### Supplied text
##########

Télé-Québec
- Type: Educational television network
- Country: Canada
- Broadcast area: Provincewide Quebec

Ownership
- Owner: Société de télédiffusion du Québec
- Parent: Government of Quebec

History
- Founded: February 22, 1968
- Launched: January 19, 1975

Links
- Website: www.telequebec.tv (in French)

= Télé-Québec =

Provincial public broadcaster in Quebec, Canada

The Société de télédiffusion du Québec (/fr/; Quebec Television Broadcasting Corporation), branded as Télé-Québec (/fr/) (formerly known as Radio-Québec), is a Canadian French-language public educational television network in the province of Quebec. It is a provincial Crown corporation owned by the Government of Quebec. The network's main studios and headquarters are located at the corner of de Lorimier Street and East René Lévesque Boulevard in Montreal.

Télé-Québec is equivalent to Ontario's TVO and its French counterpart TFO, and British Columbia's Knowledge Network, and similar to the American Public Broadcasting Service (PBS) and its affiliated state networks, in that it is somewhat modest in scope, runs mostly educational or cultural programming and does not try to compete with privately owned television networks (such as TVA) or with Ici Radio-Canada Télé, the French-language service of the Canadian Broadcasting Corporation. However, unlike TFO and the anglophone educational networks, it runs commercials during its programming.

All programming on Télé-Québec is in French, although a few shows and movies are presented in the original language (predominantly English), with French subtitles.

Télé-Québec operates local offices in Val-d'Or, Trois-Rivières, Rimouski, Gatineau, Sept-Îles, Quebec City, Sherbrooke, Saguenay and Carleton-sur-Mer.

Télé-Québec is one of the partners in the TV5 Québec Canada and TV5Monde consortiums. It also had a 25% stake in the French-Canadian arts specialty channel, Ici ARTV, which it sold to the CBC in 2010.

==History==

former logo, as Radio-Québec; 1968-1996

On April 20, 1945, the Legislative Assembly of Quebec, under the mandate of Premier Maurice Duplessis, passed a law allowing Quebec to create and run a public broadcasting network, as a provincial counterpart to the Canadian Broadcasting Corporation.

However, it never got beyond the planning stages until February 22, 1968, when the Daniel Johnson Sr. administration created a new public broadcasting agency, "Radio-Québec", under the auspices of the Ministry of Education. Shortly afterward, the first Radio-Québec program, a radio program on the history of Canada called En montant la rivière, was produced. Produced later that year was its first television program, Les Oraliens, where space aliens taught kids how to pronounce French words and phrases properly.

In 1969, a new law was passed by the National Assembly of Quebec, creating l'Office de radio-télédiffusion du Québec ("Quebec Office of Radio and Television Broadcasting"), where Radio-Québec was placed.

##########

### Directions
• 1. Decide whether each statement agrees with the Télé-Québec text, answering yes or no and quoting the deciding words: (a) Télé-Québec runs commercials during its programming. (b) Télé-Québec still holds a 25% stake in Ici ARTV. (c) The first Radio-Québec program was a television program.
• 2. Please transcribe everything in the Télé-Québec text from "On April 20, 1945, the" down to "and phrases properly.".
Rely on the Télé-Québec text alone.

##########

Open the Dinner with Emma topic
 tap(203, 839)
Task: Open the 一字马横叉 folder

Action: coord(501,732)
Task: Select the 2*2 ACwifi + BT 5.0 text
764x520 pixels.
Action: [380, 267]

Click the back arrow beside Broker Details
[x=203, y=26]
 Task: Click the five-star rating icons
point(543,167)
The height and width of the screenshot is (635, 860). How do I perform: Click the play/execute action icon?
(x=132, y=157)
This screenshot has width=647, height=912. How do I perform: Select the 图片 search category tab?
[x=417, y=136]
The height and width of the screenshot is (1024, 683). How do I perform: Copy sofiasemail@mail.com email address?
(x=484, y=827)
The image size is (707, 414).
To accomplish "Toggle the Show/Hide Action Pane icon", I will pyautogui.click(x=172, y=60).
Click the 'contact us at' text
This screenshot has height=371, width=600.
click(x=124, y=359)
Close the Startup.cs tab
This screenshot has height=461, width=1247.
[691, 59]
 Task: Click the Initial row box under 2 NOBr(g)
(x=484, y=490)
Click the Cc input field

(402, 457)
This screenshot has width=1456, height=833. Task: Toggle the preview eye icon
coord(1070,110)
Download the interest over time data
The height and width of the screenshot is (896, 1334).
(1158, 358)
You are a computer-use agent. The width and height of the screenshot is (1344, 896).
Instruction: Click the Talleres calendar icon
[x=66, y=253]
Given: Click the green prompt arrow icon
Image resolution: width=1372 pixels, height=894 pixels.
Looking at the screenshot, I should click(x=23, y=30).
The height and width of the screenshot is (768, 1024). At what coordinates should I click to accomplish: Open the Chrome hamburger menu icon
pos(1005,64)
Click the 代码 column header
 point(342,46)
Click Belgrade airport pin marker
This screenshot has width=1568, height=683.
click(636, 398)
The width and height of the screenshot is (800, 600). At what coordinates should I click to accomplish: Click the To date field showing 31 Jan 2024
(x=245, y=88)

##########

### Numbered responses
• 1.
(a) Yes: "unlike TFO and the anglophone educational networks, it runs commercials during its programming."
(b) No: "It also had a 25% stake in the French-Canadian arts specialty channel, Ici ARTV, which it sold to the CBC in 2010."
(c) No: "the first Radio-Québec program, a radio program on the history of Canada called En montant la rivière, was produced."

• 2.
On April 20, 1945, the Legislative Assembly of Quebec, under the mandate of Premier Maurice Duplessis, passed a law allowing Quebec to create and run a public broadcasting network, as a provincial counterpart to the Canadian Broadcasting Corporation.

However, it never got beyond the planning stages until February 22, 1968, when the Daniel Johnson Sr. administration created a new public broadcasting agency, "Radio-Québec", under the auspices of the Ministry of Education. Shortly afterward, the first Radio-Québec program, a radio program on the history of Canada called En montant la rivière, was produced. Produced later that year was its first television program, Les Oraliens, where space aliens taught kids how to pronounce French words and phrases properly.